The problem is that CVS and other chains such as Walgreens have very inefficient systems. For example, prescriptions at Walgreens are piled into bins by names. Prescriptions get lost all the time and employees have to hunt through mountains of disorganized prescriptions. Walmart has a computer system that organizes prescriptions into numbered bags. This saves employees time and keeps track of prescriptions at all times. Walmart designs software to make the workload easy and reduce employee stress.

Walmart realizes that keeping employees happy is better than working them like slaves. CVS and Walgreens understaff their pharmacies and this causes burnout and high employee turnover. Walmart pays less, but Walmart employees in the pharmacy stick with the job as the staffing levels are good. The workload is easy, and employees are able to get their work done with as little stress as possible. Walmart's software has multiple levels of double checks for patient safety. Other pharmacy chains do not put patient safety first. CVS and Walgreens just want to get prescriptions filled as fast as they can, and worry about safety second.

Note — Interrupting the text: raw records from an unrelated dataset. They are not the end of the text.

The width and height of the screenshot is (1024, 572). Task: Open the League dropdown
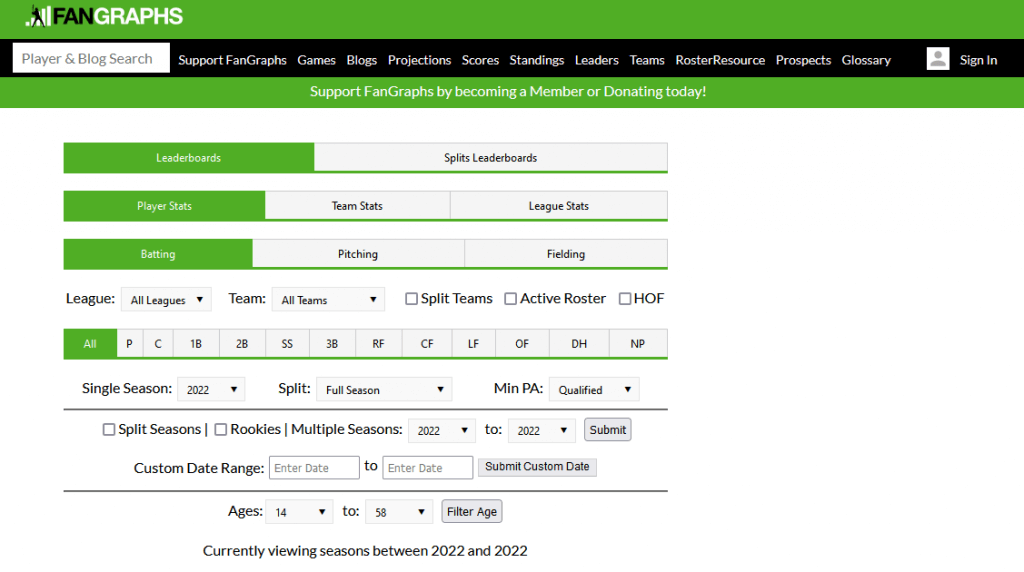[166, 300]
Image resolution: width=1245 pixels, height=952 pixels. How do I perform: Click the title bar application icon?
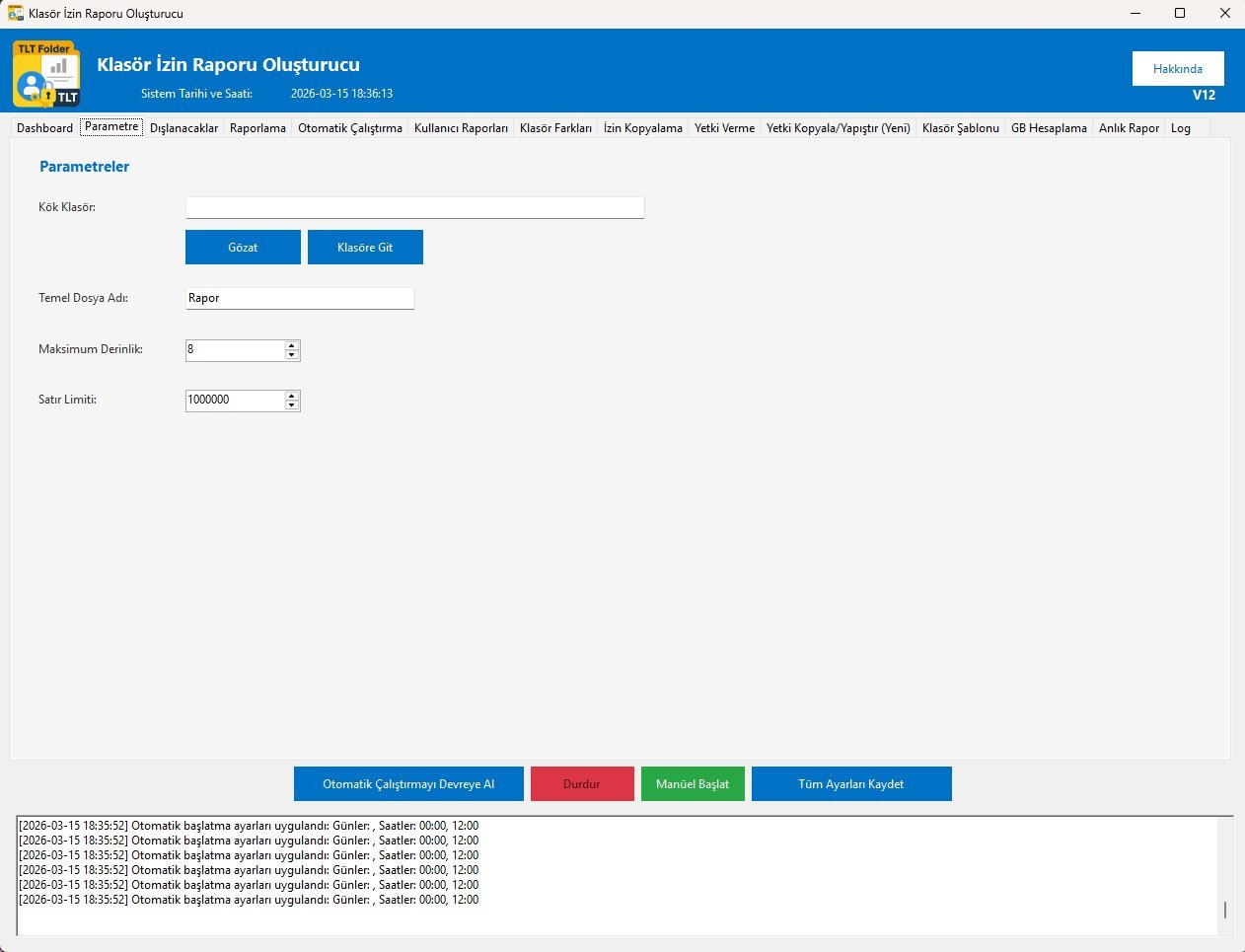click(x=15, y=14)
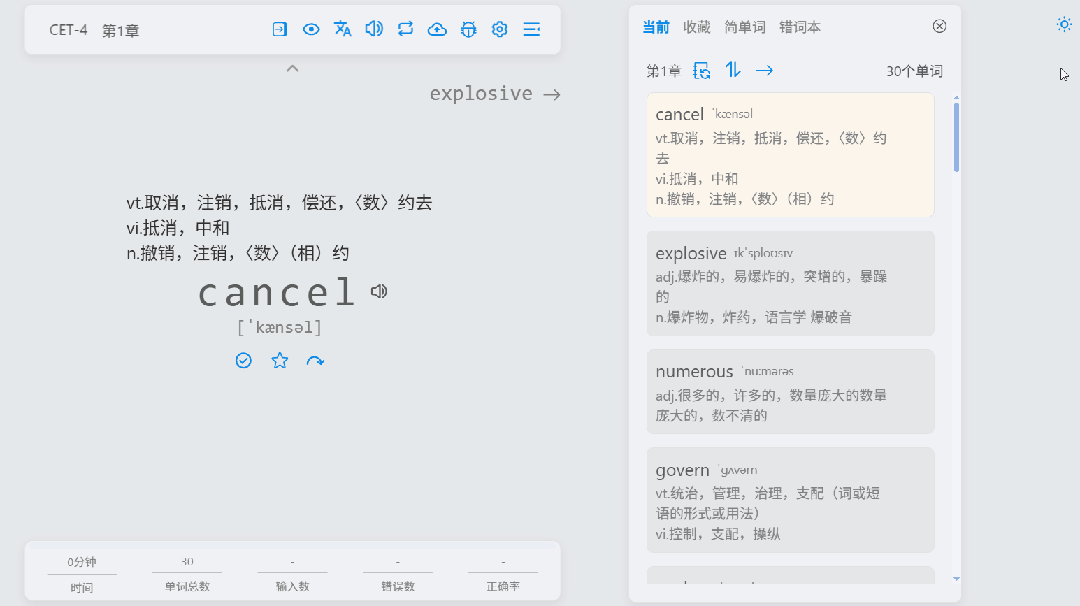Open the 第1章 chapter selector

667,70
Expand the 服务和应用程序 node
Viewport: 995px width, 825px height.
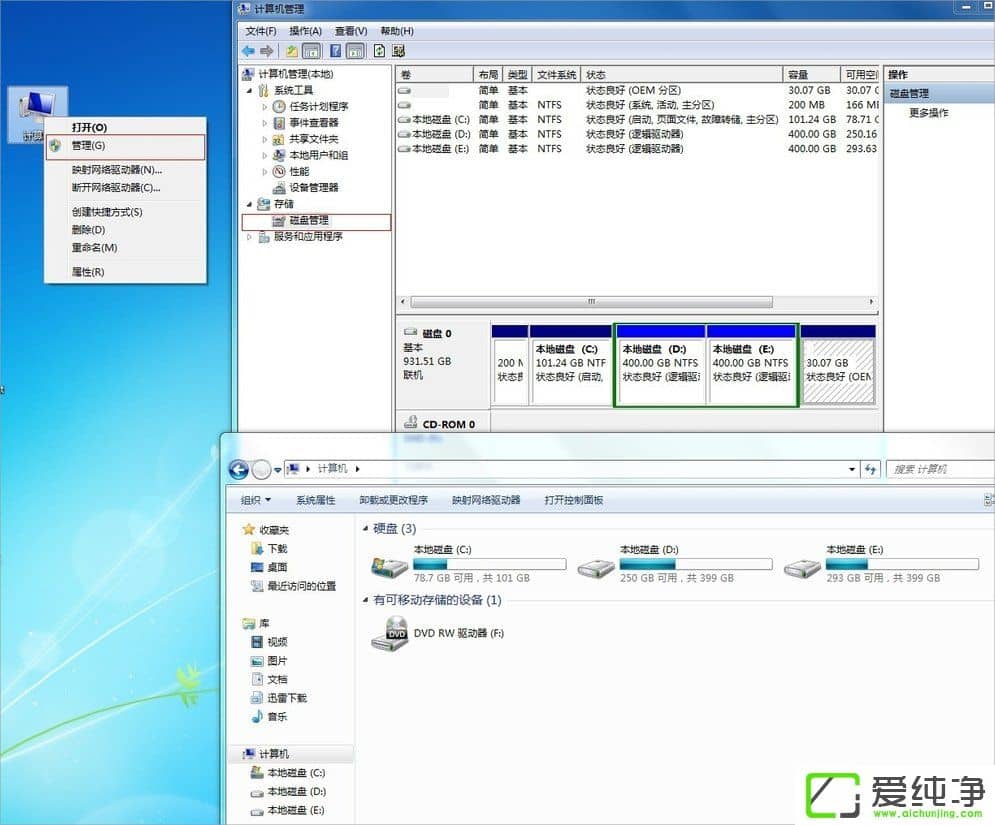coord(250,237)
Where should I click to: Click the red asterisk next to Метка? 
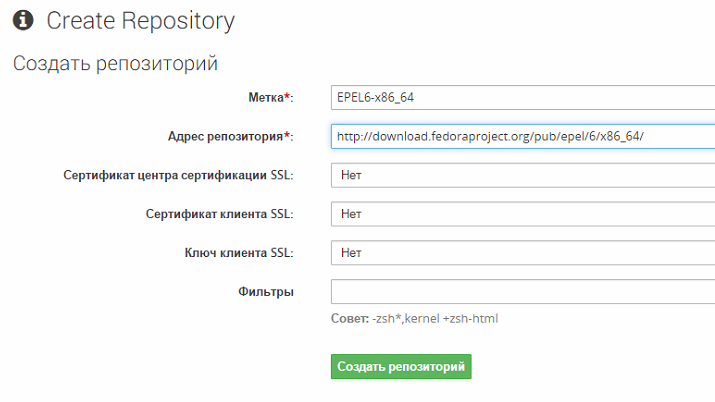pos(287,96)
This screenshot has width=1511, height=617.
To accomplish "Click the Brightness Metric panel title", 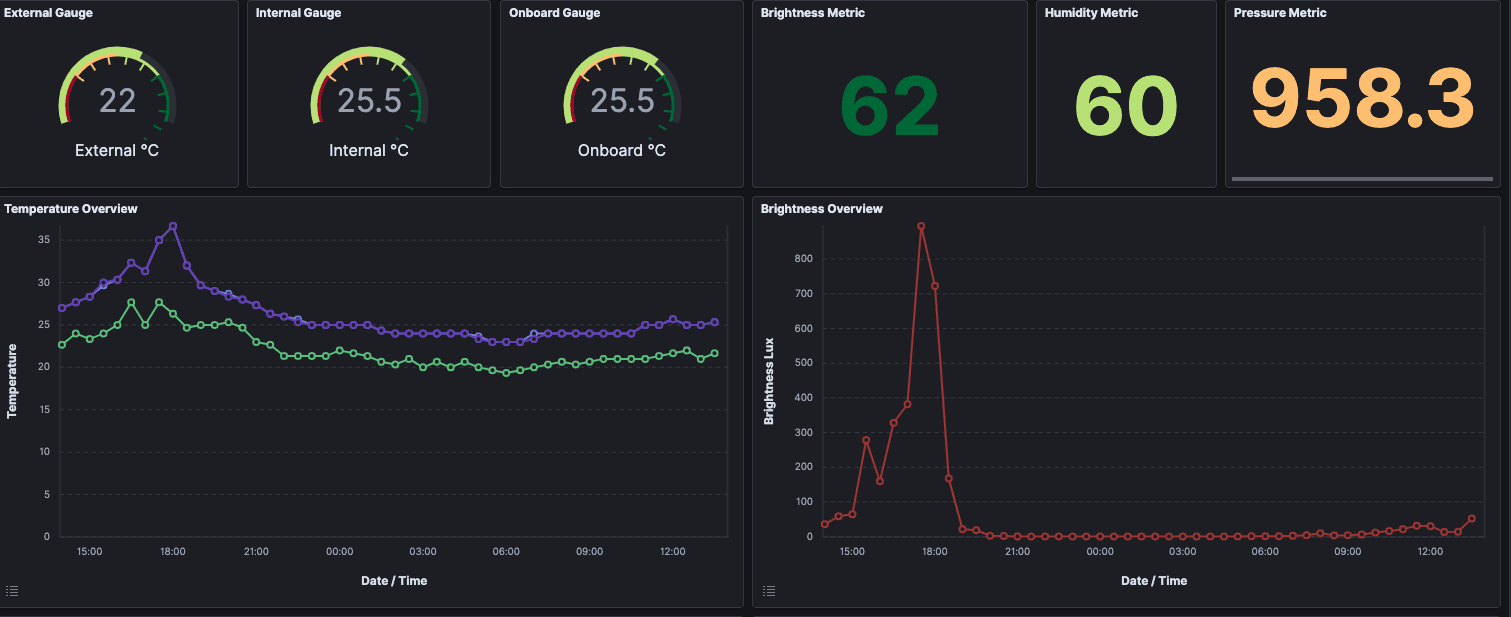I will (812, 13).
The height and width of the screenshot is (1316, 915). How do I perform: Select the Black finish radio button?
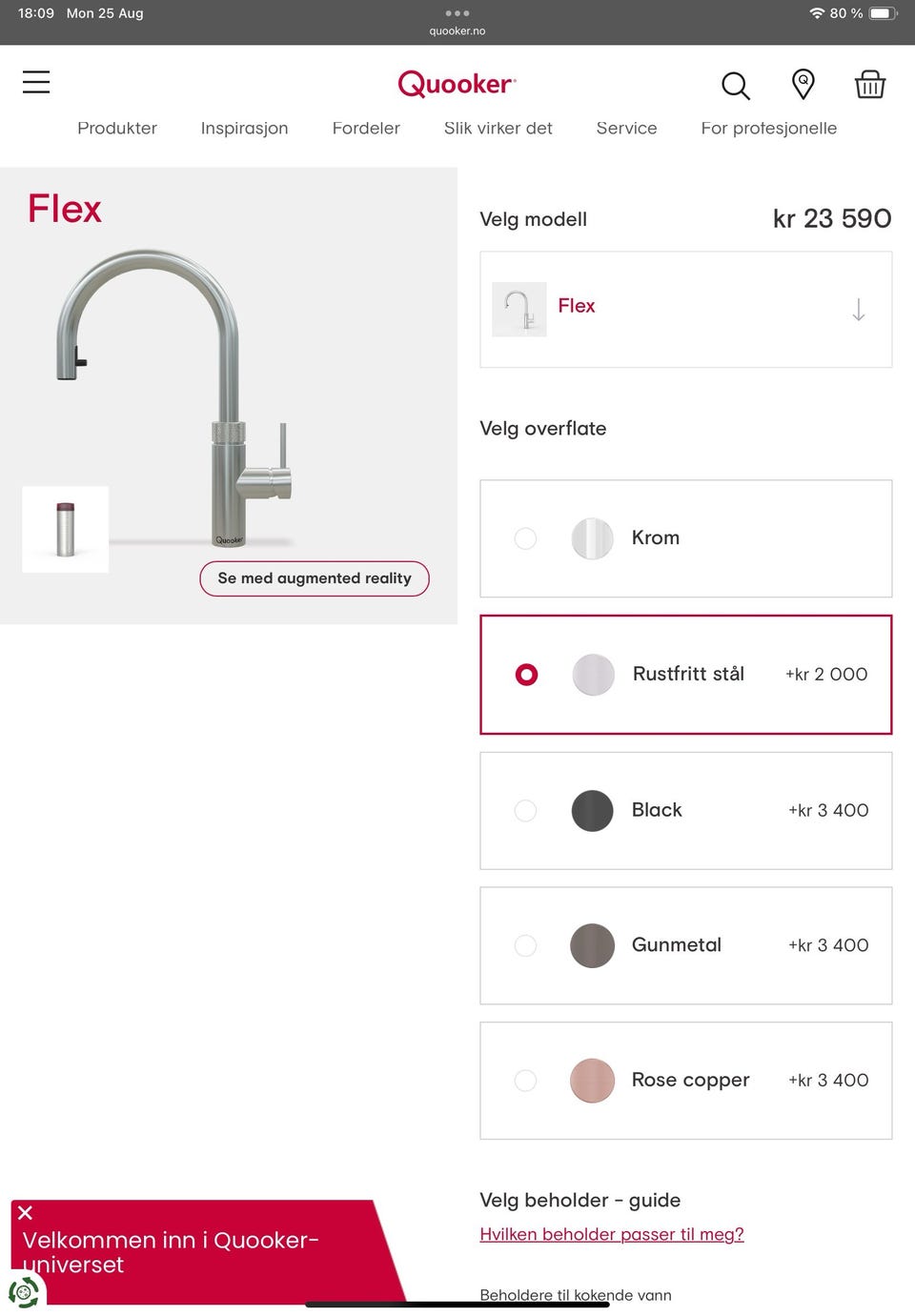tap(525, 810)
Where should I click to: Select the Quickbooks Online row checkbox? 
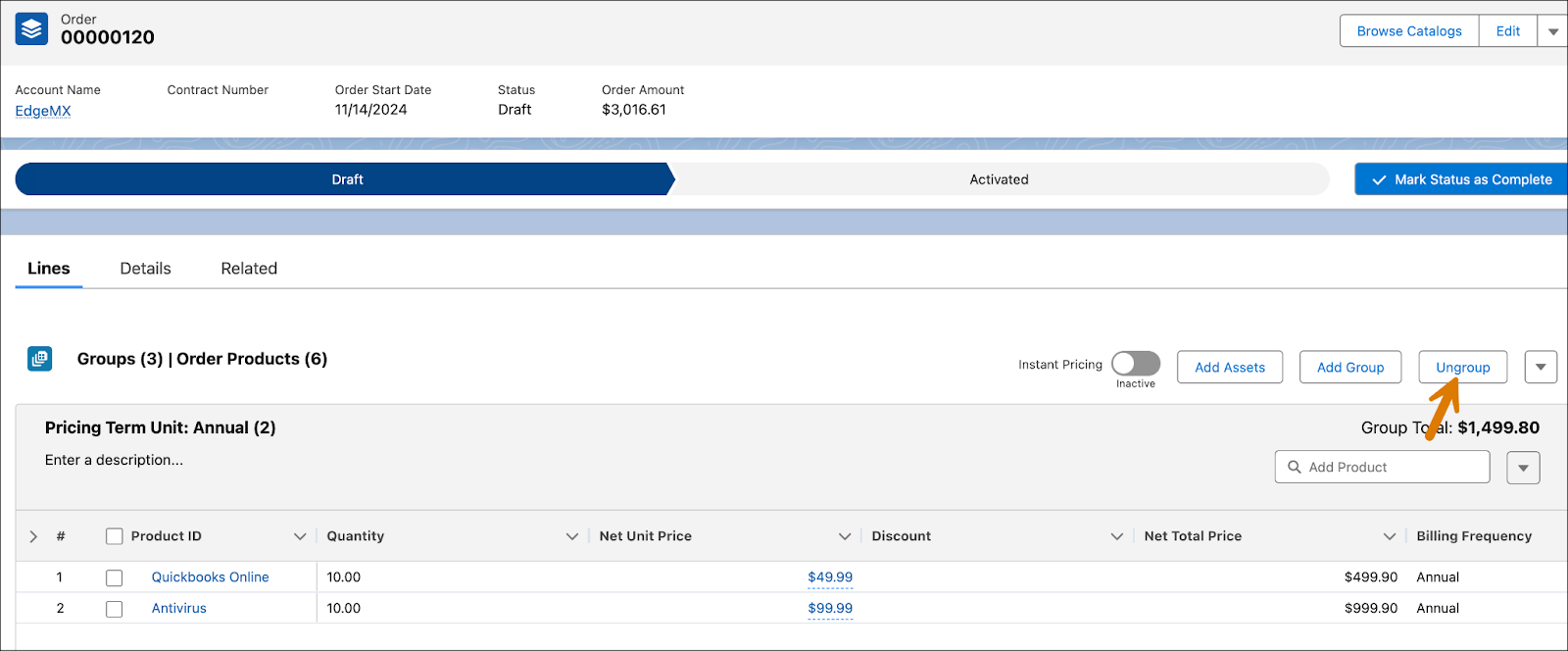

When I was at CVS the robot filling machine was a mess. The pill bottles would back up at the end of the conveyor belt and the pills would spill out and fall into the wrong bottles. The pharmacist would have to pour out all the pills and check to make sure no stray pills got into the wrong bottle.

The robot fills faster than a human, but the pill mix ups are worse. Then you have to recount again by hand. That is double the work in some cases. Then mistakes happen if the robot is filled with the wrong medication. Then all those prescriptions get the wrong pills and have to be redone again. The employees are so busy that they never clean the robotic machine. The tubes are all cross contaminated from all the different pulls passing through. The bottom of the filling machine is littered with dropped pills that never get cleaned up. It is a mess and you know some of those dropped pills have been in the machine for years and are expired. They are going to end up in someone's prescription bottles one of these days. Robotic automation is not what you hope it will be.